The accomplice Guy said that a 1959 blue and white Cadillac was used in the burglary. Yelton told Hutchinson that he owned a 1959 blue and white Cadillac. Guy said that a two-way radio or walkie-talkie was used in the burglary. Yelton told Hutchinson that he owned two walkie-talkie Radios and that his Cadillac was equipped with a two-way radio. Guy testified that the two-way- radio was used to monitor police calls and reports during the burglary.

Two EME walkie-talkie radios of the same type and kind as those owned by Yelton were left for repair in a shop in Lansing, Michigan under the name of Dan Miller, who was in all probability the defendant Cannon. His girl friend, Barbara Barnes or Burns, picked up these radios and signed a receipt for them in April, 1961.

We have a number of cases defining what evidence is necessary for the purpose of corroboration of the testimony of an accomplice in order to support a conviction. In the early case of Clapp v. State, 94 Tenn. 186, 30 S.W. 214, the Court said:

“The degree of evidence which shall be deemed sufficient to corroborate the testimony of the accomplice is for the determination of the jury. The law is complied with if there is some other evidence fairly tending to connect the defendant with the commission of the crime, so that his conviction will not rest entirely upon the evidence of the accomplice.”

This general statement was quoted with approval in the case of Sherrill v. State, 204 Tenn. 427, 434, 435, 321 *478S.W.2d 811, 815, and .the Court in the Sherrill case said further:

“From a practical standpoint it is not necessary that there should be corroborating evidence concerning every material fact as to which the accomplice testified, and it is not necessary that the whole case shall be proved outside the testimony of the accomplice; for otherwise the accomplice’s testimony could never avail anything except as cumulative evidence. The rule of corroboration as applied and used in this State is that there must be some evidence independent of the testimony of the accomplice. The corroborating evidence must connect, or tend to connect the defendant with the commission of the crime charged; and furthermore, the tendency of the corroborative evidence to connect the defendant must be independent of any testimony of the accomplice.

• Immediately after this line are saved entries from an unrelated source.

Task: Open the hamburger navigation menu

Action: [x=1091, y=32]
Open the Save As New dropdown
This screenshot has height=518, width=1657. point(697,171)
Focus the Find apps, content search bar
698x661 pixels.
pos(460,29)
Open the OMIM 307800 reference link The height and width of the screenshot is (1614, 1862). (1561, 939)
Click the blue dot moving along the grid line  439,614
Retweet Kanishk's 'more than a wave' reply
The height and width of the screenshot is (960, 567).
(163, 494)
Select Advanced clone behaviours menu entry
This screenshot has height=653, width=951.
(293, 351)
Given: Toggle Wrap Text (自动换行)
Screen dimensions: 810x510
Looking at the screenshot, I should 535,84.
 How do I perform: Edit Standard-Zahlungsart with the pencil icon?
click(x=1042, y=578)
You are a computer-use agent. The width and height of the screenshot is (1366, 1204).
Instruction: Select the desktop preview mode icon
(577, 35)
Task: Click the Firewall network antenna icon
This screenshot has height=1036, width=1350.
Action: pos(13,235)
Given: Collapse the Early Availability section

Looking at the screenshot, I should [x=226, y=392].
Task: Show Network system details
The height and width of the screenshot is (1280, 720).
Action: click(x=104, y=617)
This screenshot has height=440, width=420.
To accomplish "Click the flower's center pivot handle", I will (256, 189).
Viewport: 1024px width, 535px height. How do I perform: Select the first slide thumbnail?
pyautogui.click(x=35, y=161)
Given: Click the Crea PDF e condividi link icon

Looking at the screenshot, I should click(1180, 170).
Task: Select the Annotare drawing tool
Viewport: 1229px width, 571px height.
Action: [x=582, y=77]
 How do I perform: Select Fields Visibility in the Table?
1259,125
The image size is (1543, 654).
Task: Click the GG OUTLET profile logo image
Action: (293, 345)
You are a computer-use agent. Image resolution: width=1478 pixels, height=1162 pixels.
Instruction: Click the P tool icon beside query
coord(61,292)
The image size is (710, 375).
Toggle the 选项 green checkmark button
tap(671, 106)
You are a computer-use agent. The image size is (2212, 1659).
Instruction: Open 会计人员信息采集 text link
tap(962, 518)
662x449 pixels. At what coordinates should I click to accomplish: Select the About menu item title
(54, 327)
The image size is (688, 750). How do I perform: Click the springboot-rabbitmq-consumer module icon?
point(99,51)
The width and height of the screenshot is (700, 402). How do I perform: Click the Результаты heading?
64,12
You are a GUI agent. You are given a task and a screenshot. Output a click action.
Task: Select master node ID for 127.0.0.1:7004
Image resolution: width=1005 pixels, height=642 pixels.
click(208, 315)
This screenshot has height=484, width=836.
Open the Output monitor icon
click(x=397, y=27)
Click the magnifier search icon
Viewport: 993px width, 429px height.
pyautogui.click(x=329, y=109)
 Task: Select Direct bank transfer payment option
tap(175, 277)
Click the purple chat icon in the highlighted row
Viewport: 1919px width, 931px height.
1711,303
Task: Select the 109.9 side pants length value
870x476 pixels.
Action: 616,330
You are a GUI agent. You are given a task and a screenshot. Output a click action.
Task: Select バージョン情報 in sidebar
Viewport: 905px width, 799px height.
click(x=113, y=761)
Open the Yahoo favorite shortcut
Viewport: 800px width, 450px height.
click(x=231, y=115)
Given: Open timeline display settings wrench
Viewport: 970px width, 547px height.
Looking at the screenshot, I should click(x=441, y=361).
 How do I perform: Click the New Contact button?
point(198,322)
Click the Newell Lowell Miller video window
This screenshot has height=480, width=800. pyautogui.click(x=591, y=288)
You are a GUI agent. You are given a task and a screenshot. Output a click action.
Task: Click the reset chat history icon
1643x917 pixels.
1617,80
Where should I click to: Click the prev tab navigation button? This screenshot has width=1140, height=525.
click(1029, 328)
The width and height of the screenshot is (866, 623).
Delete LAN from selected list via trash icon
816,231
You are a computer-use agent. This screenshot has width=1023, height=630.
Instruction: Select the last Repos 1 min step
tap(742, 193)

The corroborative evidence must of its own force, independently of the accomplice’s testimony, tend to connect the defendant with the commission of the crime.”

It is our conclusion from reading every word of this entire record very carefully that the proof required to corroborate the testimony of Guy has been sufficiently presented in this case to sustain the conviction of Yelton.

We conclude, therefore, that the evidence preponderates against the innocence of the accused and in favor of his guilt.

The fact that the Court refused to grant a new trial is sufficient answer to the assignment that it erred in refusing to peremptorily instruct the jury to return a verdict for the defendant at the conclusion of all the proof *479in the case. However, we say again, as we have said so many times in prior cases, that this Court has never, and does not now, approve the' directing of verdicts of acquittal or, of course, conviction in a criminal case.

Thus it is that all the assignments of error are overruled and the Trial Court is affirmed.